## [What is asked]
Copy out everything from the line containing "Select the Ramping-up tag" down to the end of the rows below, keeping every line exactly as it appears.

## [Available records]

+--

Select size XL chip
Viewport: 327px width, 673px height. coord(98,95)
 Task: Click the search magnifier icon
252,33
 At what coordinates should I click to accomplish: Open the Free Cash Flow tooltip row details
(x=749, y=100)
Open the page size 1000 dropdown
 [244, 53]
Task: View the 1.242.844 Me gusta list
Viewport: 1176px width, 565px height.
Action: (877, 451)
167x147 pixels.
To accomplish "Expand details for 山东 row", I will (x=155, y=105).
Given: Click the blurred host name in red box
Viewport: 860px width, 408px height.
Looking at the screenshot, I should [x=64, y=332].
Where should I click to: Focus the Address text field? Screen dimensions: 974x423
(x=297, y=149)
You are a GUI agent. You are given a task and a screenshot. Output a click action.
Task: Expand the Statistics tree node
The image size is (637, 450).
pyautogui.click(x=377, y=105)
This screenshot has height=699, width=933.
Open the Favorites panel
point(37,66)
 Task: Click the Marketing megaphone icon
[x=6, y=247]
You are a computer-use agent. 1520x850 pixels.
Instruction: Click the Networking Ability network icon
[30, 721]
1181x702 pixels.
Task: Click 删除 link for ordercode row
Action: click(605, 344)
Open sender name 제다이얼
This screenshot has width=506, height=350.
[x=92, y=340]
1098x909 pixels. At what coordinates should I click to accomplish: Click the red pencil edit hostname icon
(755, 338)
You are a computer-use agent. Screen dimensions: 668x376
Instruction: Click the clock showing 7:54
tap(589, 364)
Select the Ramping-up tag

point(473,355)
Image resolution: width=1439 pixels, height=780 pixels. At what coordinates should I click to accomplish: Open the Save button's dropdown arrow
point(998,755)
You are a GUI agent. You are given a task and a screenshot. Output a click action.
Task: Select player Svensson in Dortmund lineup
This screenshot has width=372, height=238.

+--

## [Right answer]
Select the Ramping-up tag

point(473,355)
Image resolution: width=1439 pixels, height=780 pixels. At what coordinates should I click to accomplish: Open the Save button's dropdown arrow
point(998,755)
You are a GUI agent. You are given a task and a screenshot. Output a click action.
Task: Select player Svensson in Dortmund lineup
This screenshot has width=372, height=238.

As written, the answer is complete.